4

I have a processed captcha image(Enlarged) look like :
captcha

As you can see, the font-size of the "TEXT" is bit larger than the width of the Noisy Lines.
So I need an algorithm or code to remove the noisy lines from this image.

With the help of Python PIL Library and the chopping algorithm mentioned below I din't get the output image which could be easily read by OCRs.

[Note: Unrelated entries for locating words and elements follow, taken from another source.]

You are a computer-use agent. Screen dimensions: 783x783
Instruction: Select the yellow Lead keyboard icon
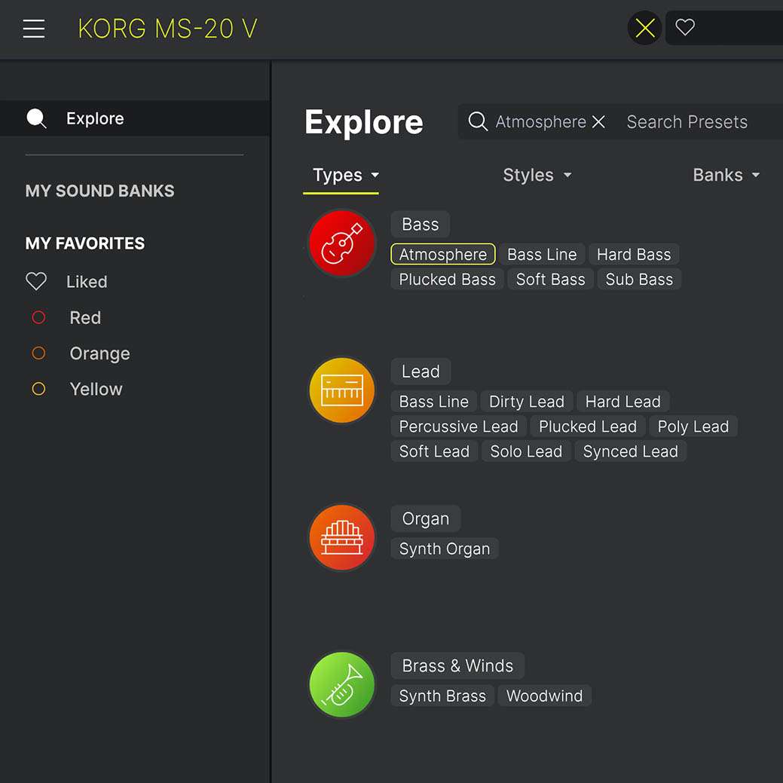(342, 390)
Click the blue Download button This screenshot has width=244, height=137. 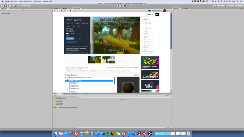70,39
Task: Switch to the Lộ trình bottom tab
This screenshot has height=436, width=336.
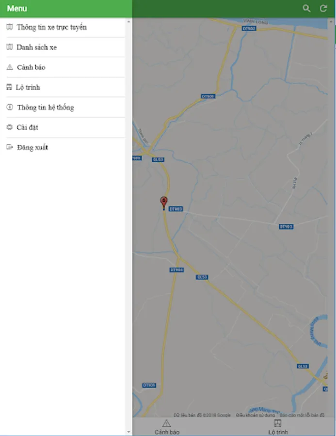Action: coord(277,427)
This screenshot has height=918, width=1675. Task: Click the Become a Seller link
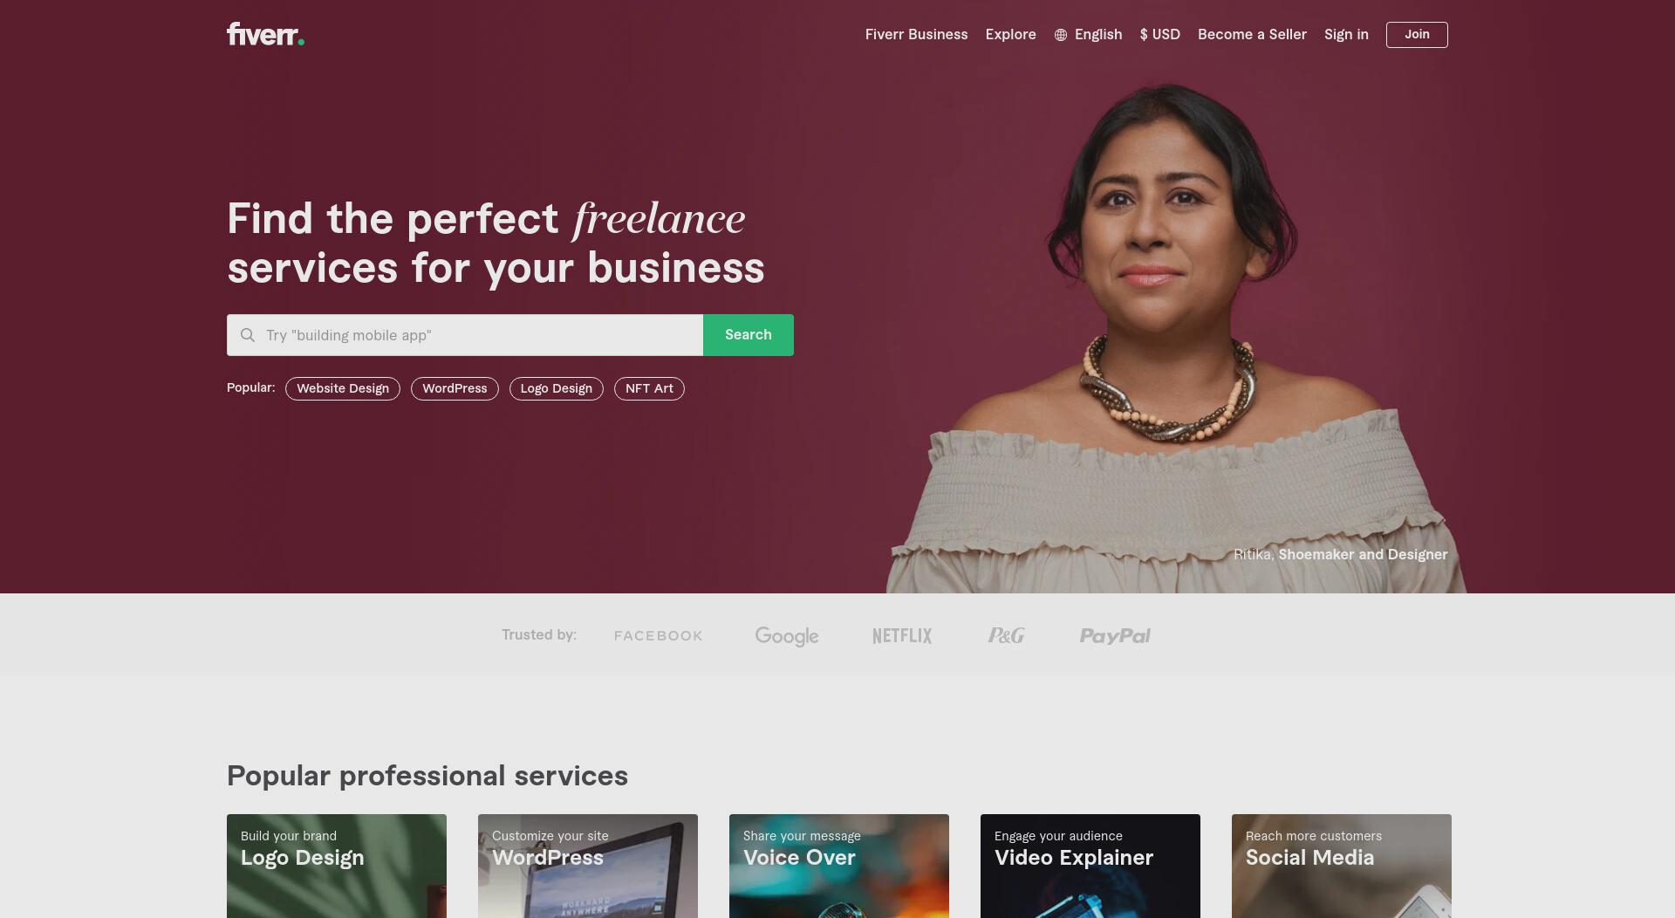pos(1252,35)
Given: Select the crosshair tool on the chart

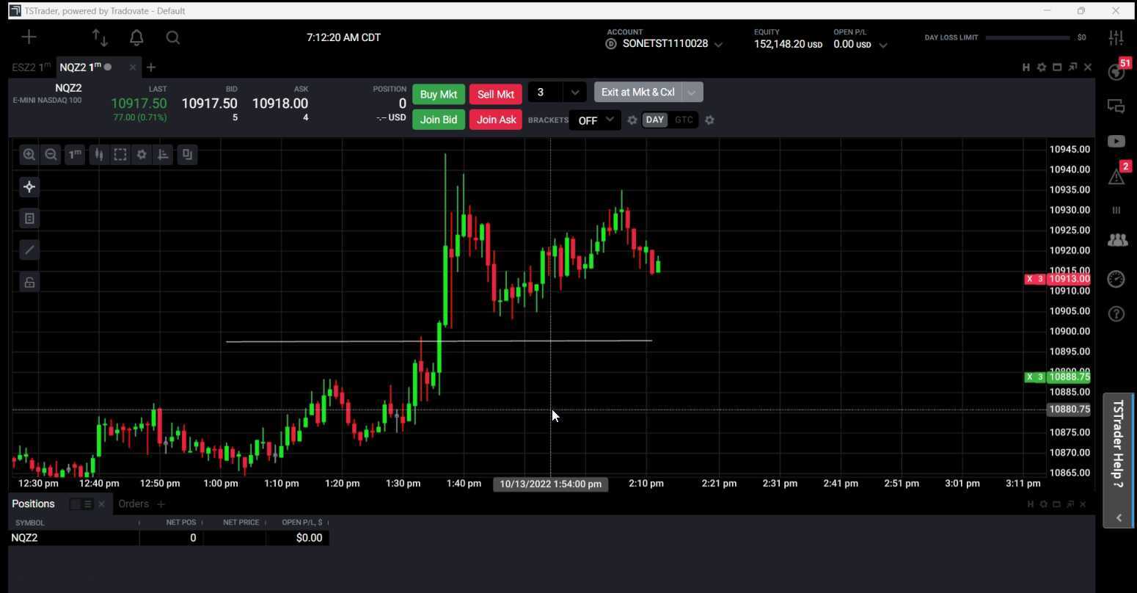Looking at the screenshot, I should (29, 186).
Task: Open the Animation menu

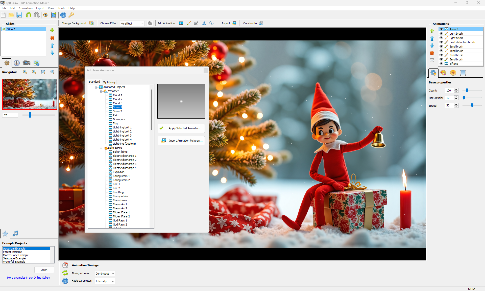Action: [25, 8]
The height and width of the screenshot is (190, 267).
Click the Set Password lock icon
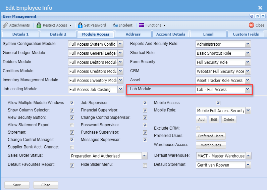[x=80, y=25]
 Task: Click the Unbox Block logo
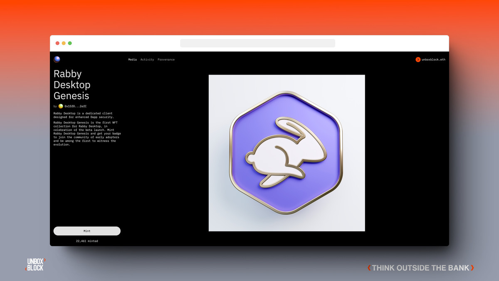[x=35, y=264]
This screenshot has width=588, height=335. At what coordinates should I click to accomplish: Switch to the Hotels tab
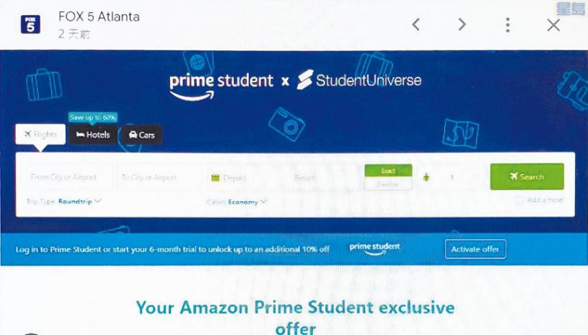[93, 135]
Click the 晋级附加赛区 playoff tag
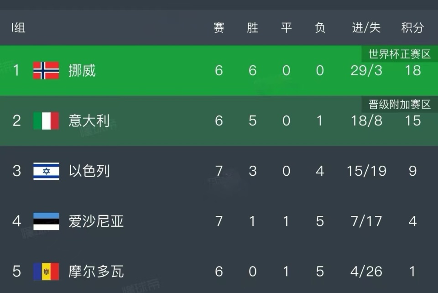 pyautogui.click(x=399, y=105)
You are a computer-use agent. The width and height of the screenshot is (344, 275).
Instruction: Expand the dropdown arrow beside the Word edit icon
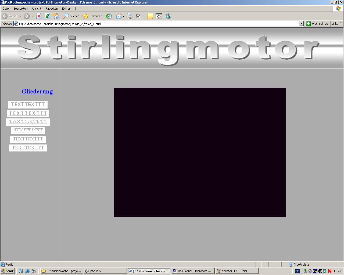(144, 16)
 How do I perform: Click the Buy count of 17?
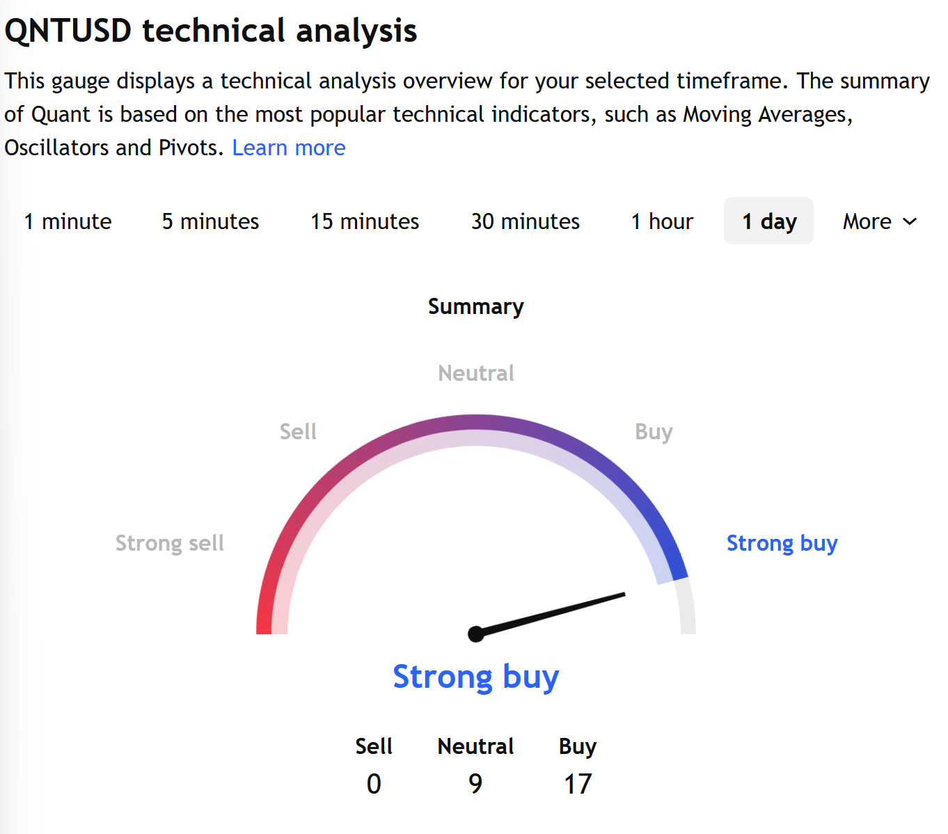point(578,784)
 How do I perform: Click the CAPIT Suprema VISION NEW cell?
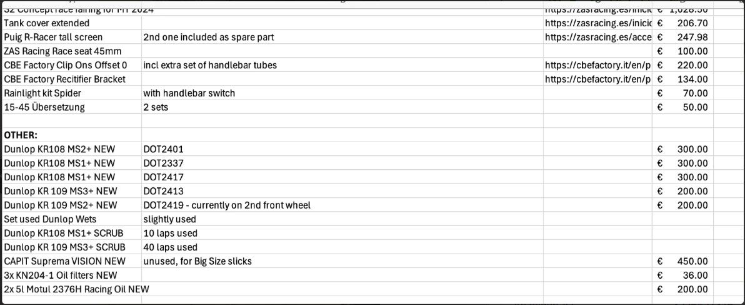(64, 261)
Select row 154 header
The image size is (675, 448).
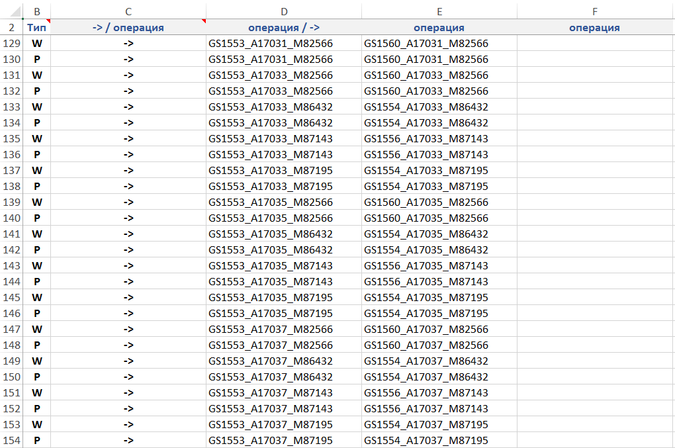click(x=11, y=441)
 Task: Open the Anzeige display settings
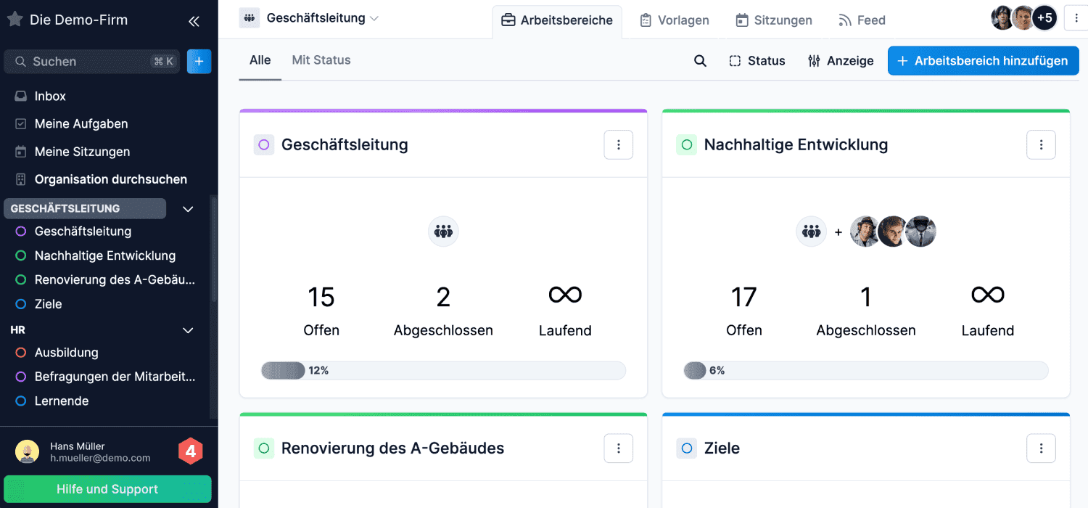(841, 61)
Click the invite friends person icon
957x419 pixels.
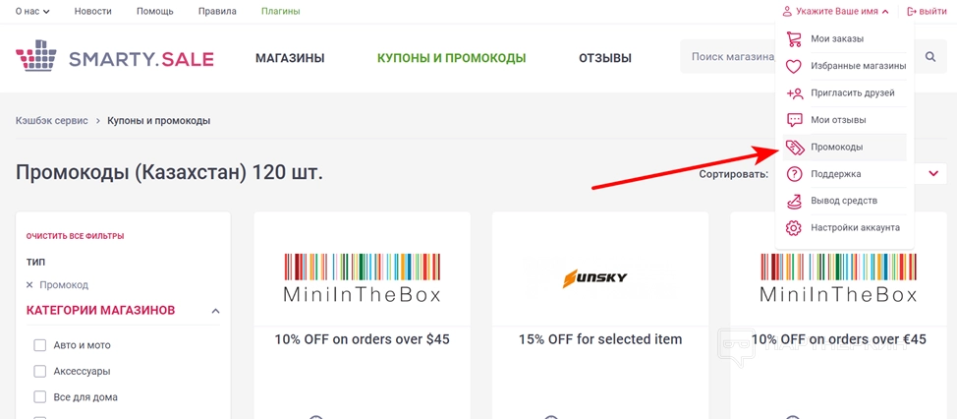794,93
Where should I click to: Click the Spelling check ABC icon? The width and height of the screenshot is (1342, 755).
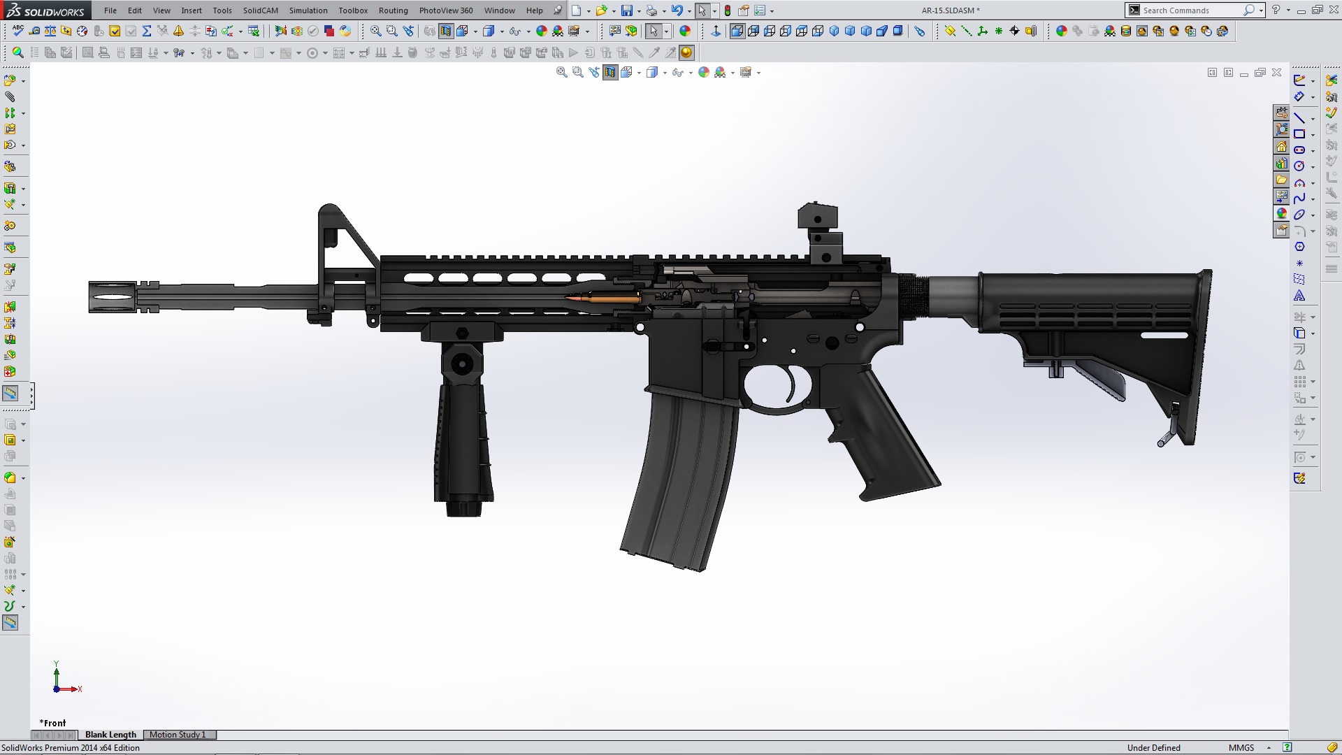click(x=18, y=31)
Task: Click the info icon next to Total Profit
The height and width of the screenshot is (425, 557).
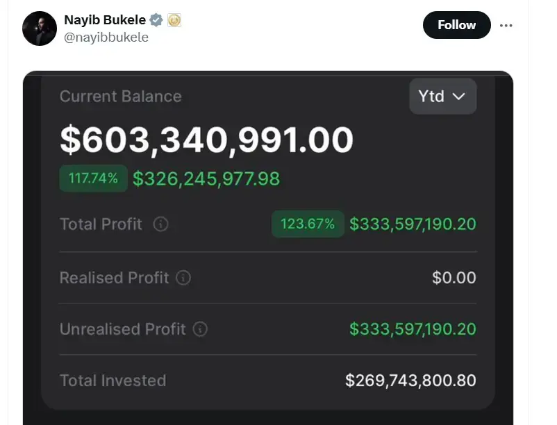Action: [x=161, y=224]
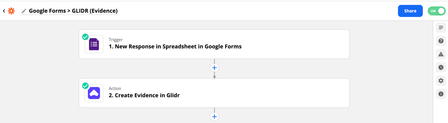The height and width of the screenshot is (123, 448).
Task: Open the info circle icon in the sidebar
Action: (x=441, y=94)
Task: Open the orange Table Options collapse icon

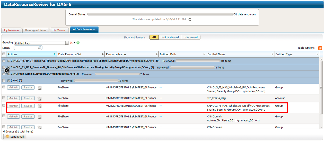Action: [x=320, y=48]
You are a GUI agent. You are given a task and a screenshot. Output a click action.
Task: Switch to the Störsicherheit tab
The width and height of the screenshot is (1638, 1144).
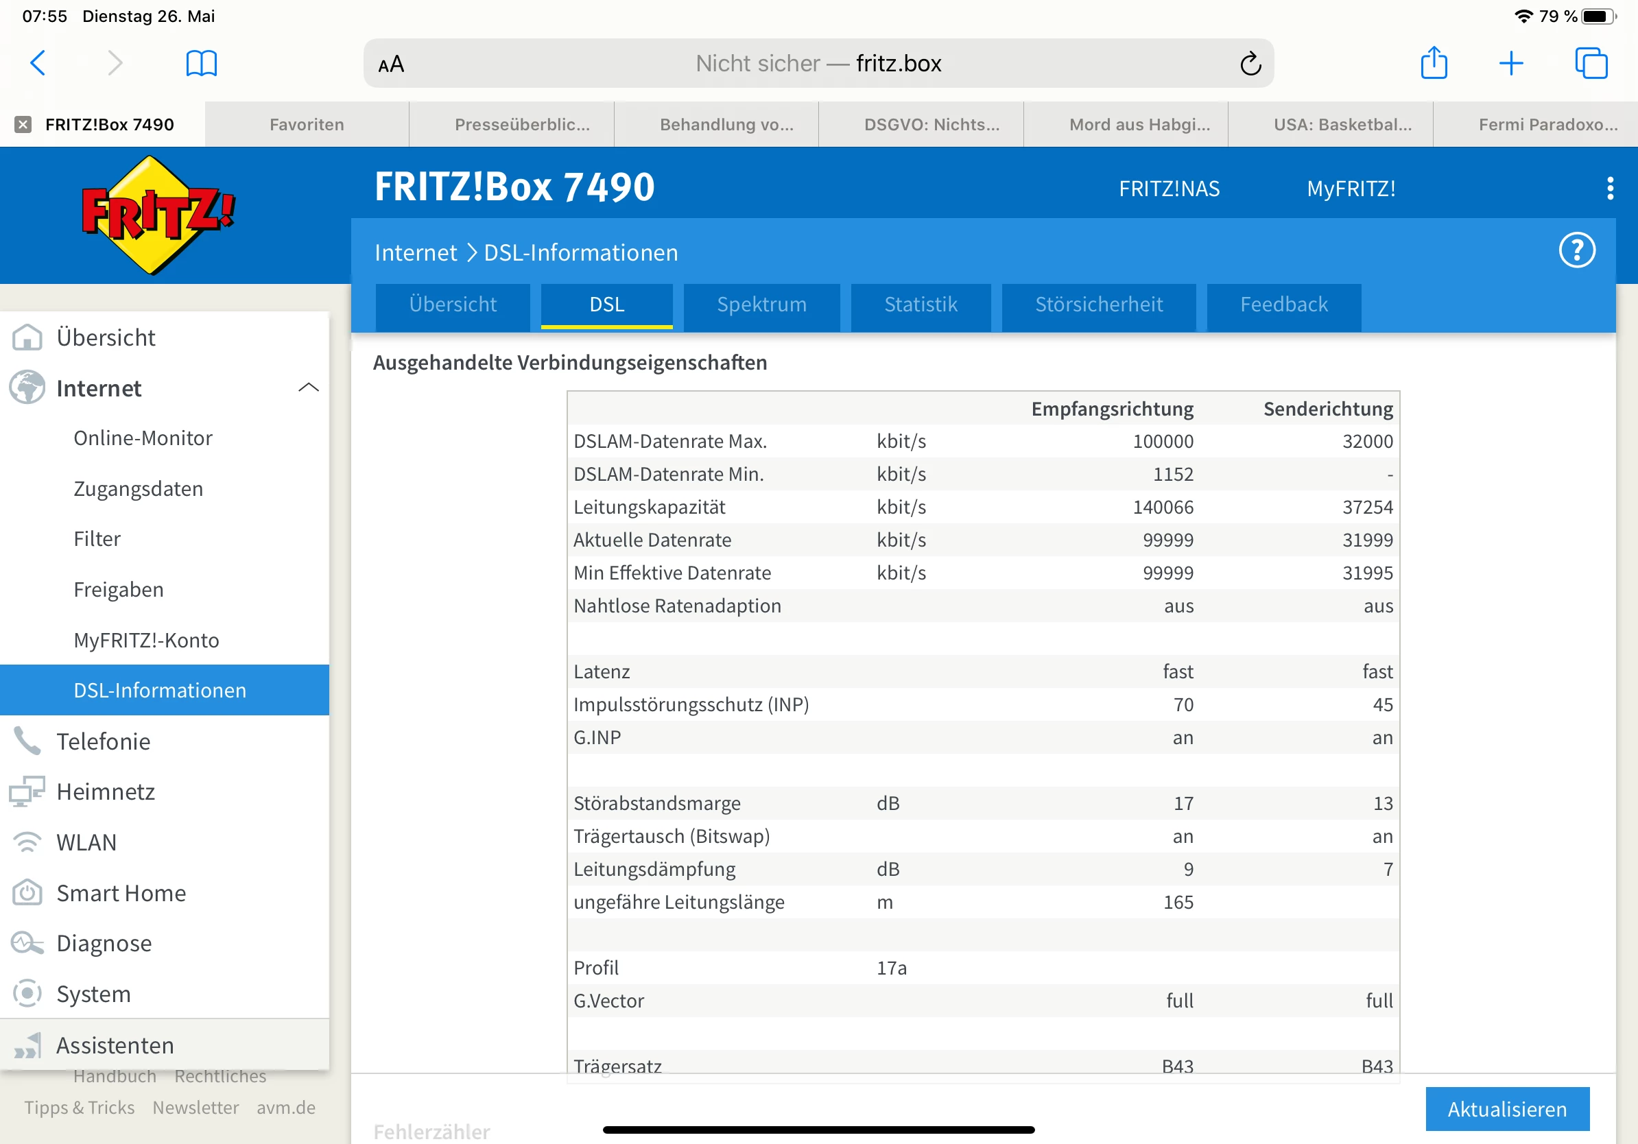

Here's Python code that I tried :

import PIL.Image
import sys

# python chop.py [chop-factor] [in-file] [out-file]

chop = int(sys.argv[1])
image = PIL.Image.open(sys.argv[2]).convert('1')
width, height = image.size
data = image.load()

# Iterate through the rows.
for y in range(height):
    for x in range(width):

        # Make sure we're on a dark pixel.
        if data[x, y] > 128:
            continue

        # Keep a total of non-white contiguous pixels.
        total = 0

        # Check a sequence ranging from x to image.width.
        for c in range(x, width):

            # If the pixel is dark, add it to the total.
            if data[c, y] < 128:
                total += 1

            # If the pixel is light, stop the sequence.
            else:
                break

        # If the total is less than the chop, replace everything with white.
        if total <= chop:
            for c in range(total):
                data[x + c, y] = 255

        # Skip this sequence we just altered.
        x += total


# Iterate through the columns.
for x in range(width):
    for y in range(height):

        # Make sure we're on a dark pixel.
        if data[x, y] > 128:
            continue

        # Keep a total of non-white contiguous pixels.
        total = 0

        # Check a sequence ranging from y to image.height.
        for c in range(y, height):
            # If the pixel is dark, add it to the total.
            if data[x, c] < 128:
                total += 1

            # If the pixel is light, stop the sequence.
            else:
                break

        # If the total is less than the chop, replace everything with white.
        if total <= chop:
            for c in range(total):
                data[x, y + c] = 255

        # Skip this sequence we just altered.
        y += total

image.save(sys.argv[3])

So, basically I would like to know a better algorithm/code to get rid of the noise and thus able to make the image readable by the OCR (Tesseract or pytesser).

djadmin
  • 1,742
  • 3
  • 19
  • 27

3 Answers3

1

To quickly get rid of most of the lines, you can turn all black pixels with two or less adjacent black pixels white. That should fix the stray lines. Then, when you have a lot of "blocks" you can remove the smaller ones.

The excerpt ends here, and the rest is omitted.